Stored data
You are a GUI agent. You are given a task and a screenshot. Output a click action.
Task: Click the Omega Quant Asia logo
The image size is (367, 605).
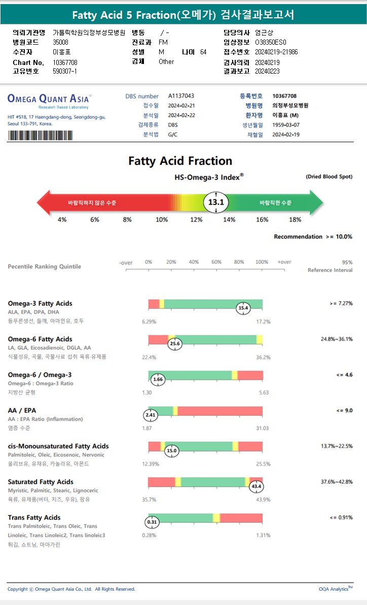pos(50,100)
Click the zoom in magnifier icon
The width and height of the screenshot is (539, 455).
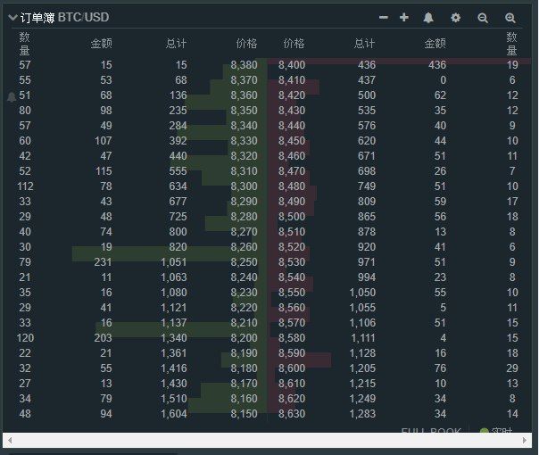tap(510, 18)
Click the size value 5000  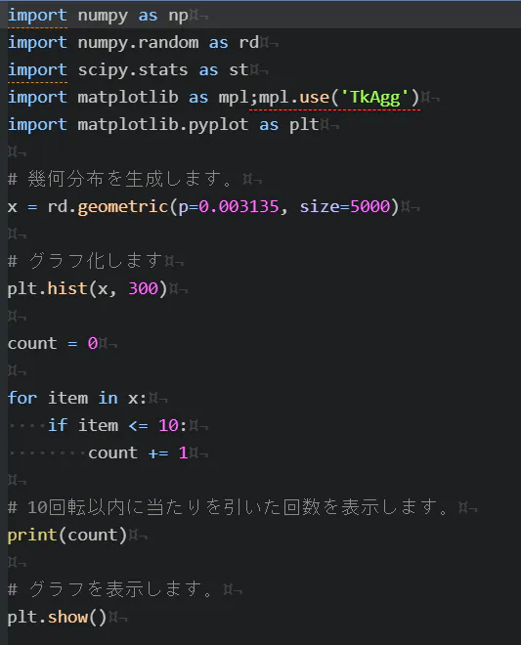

Activity
Only the lines from the one containing "The image size is (367, 605)." through the final line of the data are to be written out, exactly as they stand and without pictures.

Solution to this task
The image size is (367, 605).
pos(50,100)
Click the zoom in magnifier icon
The width and height of the screenshot is (539, 455).
tap(510, 18)
Click the size value 5000  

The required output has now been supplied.